→ BRIEF: Go through the lines below and count those that contain "computer"; the number is all that should be returned.

Stored items:
—————
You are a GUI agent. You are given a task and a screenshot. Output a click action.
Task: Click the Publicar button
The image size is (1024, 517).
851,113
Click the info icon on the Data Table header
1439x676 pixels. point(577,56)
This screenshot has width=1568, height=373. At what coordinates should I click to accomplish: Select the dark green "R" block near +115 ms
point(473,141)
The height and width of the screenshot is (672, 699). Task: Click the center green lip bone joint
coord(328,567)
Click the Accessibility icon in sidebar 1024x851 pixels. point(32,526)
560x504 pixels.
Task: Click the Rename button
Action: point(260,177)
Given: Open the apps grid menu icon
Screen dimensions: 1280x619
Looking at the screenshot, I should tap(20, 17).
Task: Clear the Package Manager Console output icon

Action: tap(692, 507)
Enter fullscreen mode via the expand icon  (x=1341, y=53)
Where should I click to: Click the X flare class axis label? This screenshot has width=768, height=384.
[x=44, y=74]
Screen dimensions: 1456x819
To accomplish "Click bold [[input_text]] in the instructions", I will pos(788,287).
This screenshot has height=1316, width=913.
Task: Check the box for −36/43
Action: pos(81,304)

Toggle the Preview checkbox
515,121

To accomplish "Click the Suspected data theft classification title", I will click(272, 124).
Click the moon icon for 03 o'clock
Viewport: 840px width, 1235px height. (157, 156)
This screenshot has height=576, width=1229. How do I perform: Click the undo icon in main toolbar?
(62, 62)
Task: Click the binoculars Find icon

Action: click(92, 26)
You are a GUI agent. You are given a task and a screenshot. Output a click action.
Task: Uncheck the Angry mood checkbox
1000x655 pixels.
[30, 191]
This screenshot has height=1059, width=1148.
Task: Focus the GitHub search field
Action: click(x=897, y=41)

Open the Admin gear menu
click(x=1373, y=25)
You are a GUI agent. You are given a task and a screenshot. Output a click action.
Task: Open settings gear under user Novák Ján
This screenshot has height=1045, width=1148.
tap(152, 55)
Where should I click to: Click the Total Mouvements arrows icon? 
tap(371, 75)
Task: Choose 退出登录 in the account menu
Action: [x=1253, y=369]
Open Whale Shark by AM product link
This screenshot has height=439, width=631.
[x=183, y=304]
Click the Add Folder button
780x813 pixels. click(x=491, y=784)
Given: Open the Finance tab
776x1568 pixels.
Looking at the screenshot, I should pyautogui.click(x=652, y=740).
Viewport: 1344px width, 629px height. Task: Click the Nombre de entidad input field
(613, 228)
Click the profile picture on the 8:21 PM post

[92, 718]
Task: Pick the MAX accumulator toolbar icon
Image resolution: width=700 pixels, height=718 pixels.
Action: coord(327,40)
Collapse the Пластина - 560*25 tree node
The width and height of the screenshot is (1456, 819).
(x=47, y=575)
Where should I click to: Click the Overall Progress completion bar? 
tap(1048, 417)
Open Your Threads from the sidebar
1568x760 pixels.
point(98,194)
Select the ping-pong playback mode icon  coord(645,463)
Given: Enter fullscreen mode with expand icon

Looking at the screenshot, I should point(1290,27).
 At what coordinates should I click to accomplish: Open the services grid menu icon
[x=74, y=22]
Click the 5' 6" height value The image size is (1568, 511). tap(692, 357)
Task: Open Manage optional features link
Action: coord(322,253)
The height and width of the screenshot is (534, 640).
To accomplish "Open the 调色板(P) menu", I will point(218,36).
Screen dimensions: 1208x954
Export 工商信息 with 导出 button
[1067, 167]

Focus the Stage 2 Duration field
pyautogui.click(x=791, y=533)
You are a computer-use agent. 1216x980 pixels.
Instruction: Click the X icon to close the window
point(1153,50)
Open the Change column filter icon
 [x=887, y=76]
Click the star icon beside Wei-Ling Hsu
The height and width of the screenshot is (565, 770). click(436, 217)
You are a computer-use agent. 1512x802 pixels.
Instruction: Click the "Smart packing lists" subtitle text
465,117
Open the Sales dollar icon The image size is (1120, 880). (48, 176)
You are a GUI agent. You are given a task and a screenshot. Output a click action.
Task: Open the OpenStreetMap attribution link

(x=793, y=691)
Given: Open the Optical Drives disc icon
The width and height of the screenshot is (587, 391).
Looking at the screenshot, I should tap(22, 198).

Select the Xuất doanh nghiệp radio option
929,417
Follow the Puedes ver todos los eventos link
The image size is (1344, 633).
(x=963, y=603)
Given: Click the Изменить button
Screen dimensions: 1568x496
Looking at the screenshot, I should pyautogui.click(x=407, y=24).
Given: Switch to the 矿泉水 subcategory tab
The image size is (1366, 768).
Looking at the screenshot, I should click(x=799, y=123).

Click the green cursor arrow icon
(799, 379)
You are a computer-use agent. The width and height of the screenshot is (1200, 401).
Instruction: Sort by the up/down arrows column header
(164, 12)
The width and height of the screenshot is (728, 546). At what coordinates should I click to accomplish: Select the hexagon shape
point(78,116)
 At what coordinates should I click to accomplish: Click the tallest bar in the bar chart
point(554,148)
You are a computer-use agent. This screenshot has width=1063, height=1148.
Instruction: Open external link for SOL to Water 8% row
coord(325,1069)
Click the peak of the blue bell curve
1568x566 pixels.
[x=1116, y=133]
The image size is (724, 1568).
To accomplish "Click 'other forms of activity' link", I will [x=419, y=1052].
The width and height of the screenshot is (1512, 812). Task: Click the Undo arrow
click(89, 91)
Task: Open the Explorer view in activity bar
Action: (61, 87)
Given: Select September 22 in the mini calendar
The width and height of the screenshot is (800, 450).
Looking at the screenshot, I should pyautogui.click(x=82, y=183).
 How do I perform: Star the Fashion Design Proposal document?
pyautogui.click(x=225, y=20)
—————
→ SOLUTION TO THE PROBLEM: 4